--- Document ---

And I quote, from near the end of Chapter 19:

"The Borg," Chakotay spluttered.
Nodding, Picard tried to calm him. "Yes, Captain. We-"
"Rammed us," Chakotay continued, mumbling in a monotone born of severe shock. "Smashed the whole fleet..."



The Borg can steer, ProtoAvatar. It's not like they just ran into them by accident because it was too crowded. With 7,000 cubes, they were so powerful they didn't even need to slow down to fire; they just rammed them and kept going. Couldn't have been clearer.
 
And I quote, from near the end of Chapter 19:

"The Borg," Chakotay spluttered.
Nodding, Picard tried to calm him. "Yes, Captain. We-"
"Rammed us," Chakotay continued, mumbling in a monotone born of severe shock. "Smashed the whole fleet..."

You should also read 'Full circle' for a somewhat more detailed - and realistic aka respecting the laws of physics - representation of the beginning of the battle.

One that depicts the borg actually firing istead of ineffectively "steering" - really? Does "steering" strike you as something that could actually achieve results in anything approaching the size of outer space, with ships as maneuverable and fast as trekverse ships?
In said conditions, 7000 cubes are not enough to thoroughly comb even a minuscule region of space, relatively speaking.
 
I don't have that one on Kindle, and my physical copy is loaned out. (And it's been a year and a half since I read it.) Care to quote some relevant portions?
 
And I quote, from near the end of Chapter 19:

"The Borg," Chakotay spluttered.
Nodding, Picard tried to calm him. "Yes, Captain. We-"
"Rammed us," Chakotay continued, mumbling in a monotone born of severe shock. "Smashed the whole fleet..."

---

● Stated task 1
Extract the passage of the forum discussion from "In said conditions, 7000" up to and including "some relevant portions?".
● Stated task 2
Lay out the lines of the records as a numbered list, from the line with "December [223, 1145]" up to and including the last line of the records, leaving out blank lines.

--- Supplied data ---

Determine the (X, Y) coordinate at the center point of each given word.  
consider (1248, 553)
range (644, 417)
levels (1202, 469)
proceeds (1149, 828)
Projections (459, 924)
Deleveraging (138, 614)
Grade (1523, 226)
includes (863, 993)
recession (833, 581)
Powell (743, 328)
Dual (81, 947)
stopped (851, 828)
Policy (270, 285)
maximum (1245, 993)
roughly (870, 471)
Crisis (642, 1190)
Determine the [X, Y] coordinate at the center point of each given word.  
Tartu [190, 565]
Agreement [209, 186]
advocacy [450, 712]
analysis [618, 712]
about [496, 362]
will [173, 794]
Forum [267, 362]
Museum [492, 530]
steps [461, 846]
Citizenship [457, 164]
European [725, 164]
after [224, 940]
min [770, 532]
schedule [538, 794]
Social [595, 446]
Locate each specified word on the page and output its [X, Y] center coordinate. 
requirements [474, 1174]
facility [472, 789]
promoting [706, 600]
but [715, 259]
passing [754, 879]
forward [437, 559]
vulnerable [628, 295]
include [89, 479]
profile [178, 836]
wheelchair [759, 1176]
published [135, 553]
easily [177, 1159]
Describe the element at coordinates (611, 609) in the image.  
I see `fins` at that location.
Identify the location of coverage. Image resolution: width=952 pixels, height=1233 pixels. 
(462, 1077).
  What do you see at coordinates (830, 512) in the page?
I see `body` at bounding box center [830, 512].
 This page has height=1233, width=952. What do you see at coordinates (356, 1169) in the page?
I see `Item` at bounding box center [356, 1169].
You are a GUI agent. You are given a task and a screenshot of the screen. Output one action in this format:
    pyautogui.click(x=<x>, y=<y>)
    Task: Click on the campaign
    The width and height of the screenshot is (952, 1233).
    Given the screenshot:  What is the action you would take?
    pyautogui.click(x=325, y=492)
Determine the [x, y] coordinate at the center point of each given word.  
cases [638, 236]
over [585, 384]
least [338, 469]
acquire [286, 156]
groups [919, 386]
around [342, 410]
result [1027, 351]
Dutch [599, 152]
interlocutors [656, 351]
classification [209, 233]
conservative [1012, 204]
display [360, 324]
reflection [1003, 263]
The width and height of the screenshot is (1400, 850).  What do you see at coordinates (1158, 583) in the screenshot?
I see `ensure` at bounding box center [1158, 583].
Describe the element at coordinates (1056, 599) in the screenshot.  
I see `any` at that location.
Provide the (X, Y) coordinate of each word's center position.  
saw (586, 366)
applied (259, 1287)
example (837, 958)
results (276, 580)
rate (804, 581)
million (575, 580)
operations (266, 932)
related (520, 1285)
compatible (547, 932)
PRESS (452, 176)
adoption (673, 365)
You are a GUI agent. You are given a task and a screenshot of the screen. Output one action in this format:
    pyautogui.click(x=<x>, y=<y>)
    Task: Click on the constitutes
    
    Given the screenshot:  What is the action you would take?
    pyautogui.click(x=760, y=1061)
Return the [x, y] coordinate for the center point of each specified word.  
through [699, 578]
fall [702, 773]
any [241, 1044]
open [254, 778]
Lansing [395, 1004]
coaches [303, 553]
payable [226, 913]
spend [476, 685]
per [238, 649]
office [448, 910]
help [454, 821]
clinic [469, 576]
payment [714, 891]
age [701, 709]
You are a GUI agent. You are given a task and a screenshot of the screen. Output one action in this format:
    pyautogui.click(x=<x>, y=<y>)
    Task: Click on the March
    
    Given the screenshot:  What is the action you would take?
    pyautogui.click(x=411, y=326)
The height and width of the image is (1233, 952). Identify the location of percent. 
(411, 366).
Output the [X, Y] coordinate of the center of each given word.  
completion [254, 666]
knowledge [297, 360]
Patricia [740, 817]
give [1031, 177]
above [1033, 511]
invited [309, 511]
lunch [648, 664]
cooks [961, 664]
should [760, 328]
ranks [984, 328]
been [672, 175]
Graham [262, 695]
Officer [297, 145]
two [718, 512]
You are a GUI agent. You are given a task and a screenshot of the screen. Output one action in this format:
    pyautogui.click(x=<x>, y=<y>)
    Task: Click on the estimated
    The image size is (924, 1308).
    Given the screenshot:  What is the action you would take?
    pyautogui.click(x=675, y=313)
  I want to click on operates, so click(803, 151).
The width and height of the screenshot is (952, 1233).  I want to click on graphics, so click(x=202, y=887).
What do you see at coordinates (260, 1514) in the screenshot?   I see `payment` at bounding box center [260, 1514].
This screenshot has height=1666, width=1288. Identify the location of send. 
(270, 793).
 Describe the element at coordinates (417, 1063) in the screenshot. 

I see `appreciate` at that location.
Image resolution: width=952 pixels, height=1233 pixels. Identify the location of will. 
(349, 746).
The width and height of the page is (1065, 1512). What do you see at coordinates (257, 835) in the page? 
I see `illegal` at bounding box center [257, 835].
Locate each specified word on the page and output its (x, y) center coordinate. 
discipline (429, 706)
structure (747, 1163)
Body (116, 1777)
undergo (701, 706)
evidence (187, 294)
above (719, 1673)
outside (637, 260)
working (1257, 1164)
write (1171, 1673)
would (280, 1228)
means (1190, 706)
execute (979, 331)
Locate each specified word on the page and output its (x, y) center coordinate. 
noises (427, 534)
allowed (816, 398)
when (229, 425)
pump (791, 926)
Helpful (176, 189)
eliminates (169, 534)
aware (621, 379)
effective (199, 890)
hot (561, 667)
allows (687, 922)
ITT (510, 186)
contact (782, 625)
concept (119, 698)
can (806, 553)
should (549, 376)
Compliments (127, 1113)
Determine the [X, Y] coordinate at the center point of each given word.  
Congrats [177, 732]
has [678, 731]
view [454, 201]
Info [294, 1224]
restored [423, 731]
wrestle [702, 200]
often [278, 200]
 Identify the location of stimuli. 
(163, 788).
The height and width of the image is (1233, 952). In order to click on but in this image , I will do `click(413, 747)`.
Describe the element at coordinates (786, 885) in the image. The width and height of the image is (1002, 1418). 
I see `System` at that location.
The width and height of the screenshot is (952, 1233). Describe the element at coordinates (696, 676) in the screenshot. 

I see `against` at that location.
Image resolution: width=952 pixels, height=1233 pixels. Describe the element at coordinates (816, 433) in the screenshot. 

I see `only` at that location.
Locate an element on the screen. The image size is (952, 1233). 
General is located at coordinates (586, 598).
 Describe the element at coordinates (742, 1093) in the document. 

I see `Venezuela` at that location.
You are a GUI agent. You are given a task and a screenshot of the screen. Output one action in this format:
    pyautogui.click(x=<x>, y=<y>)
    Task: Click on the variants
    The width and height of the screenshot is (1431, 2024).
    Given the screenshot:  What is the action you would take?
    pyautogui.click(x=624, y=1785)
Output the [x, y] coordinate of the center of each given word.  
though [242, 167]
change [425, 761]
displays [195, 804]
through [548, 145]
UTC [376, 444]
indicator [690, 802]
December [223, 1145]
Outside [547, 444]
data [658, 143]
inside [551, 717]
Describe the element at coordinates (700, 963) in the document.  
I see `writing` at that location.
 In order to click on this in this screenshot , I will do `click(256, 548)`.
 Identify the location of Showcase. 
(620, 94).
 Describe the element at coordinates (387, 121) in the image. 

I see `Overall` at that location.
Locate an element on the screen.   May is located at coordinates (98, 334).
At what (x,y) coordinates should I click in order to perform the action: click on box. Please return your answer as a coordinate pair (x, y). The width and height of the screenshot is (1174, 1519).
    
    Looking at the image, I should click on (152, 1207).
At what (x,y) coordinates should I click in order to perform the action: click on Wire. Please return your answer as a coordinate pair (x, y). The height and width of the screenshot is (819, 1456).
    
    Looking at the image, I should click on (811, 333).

---

● Written response 1
In said conditions, 7000 cubes are not enough to thoroughly comb even a minuscule region of space, relatively speaking.
 
I don't have that one on Kindle, and my physical copy is loaned out. (And it's been a year and a half since I read it.) Care to quote some relevant portions?

● Written response 2
1. December [223, 1145]
2. Outside [547, 444]
3. data [658, 143]
4. inside [551, 717]
5. Describe the element at coordinates (700, 963) in the document.  
6. I see `writing` at that location.
7.  In order to click on this in this screenshot , I will do `click(256, 548)`.
8.  Identify the location of Showcase. 
9. (620, 94).
10.  Describe the element at coordinates (387, 121) in the image. 
11. I see `Overall` at that location.
12. Locate an element on the screen.   May is located at coordinates (98, 334).
13. At what (x,y) coordinates should I click in order to perform the action: click on box. Please return your answer as a coordinate pair (x, y). The width and height of the screenshot is (1174, 1519).
14.     Looking at the image, I should click on (152, 1207).
15. At what (x,y) coordinates should I click in order to perform the action: click on Wire. Please return your answer as a coordinate pair (x, y). The height and width of the screenshot is (819, 1456).
16.     Looking at the image, I should click on (811, 333).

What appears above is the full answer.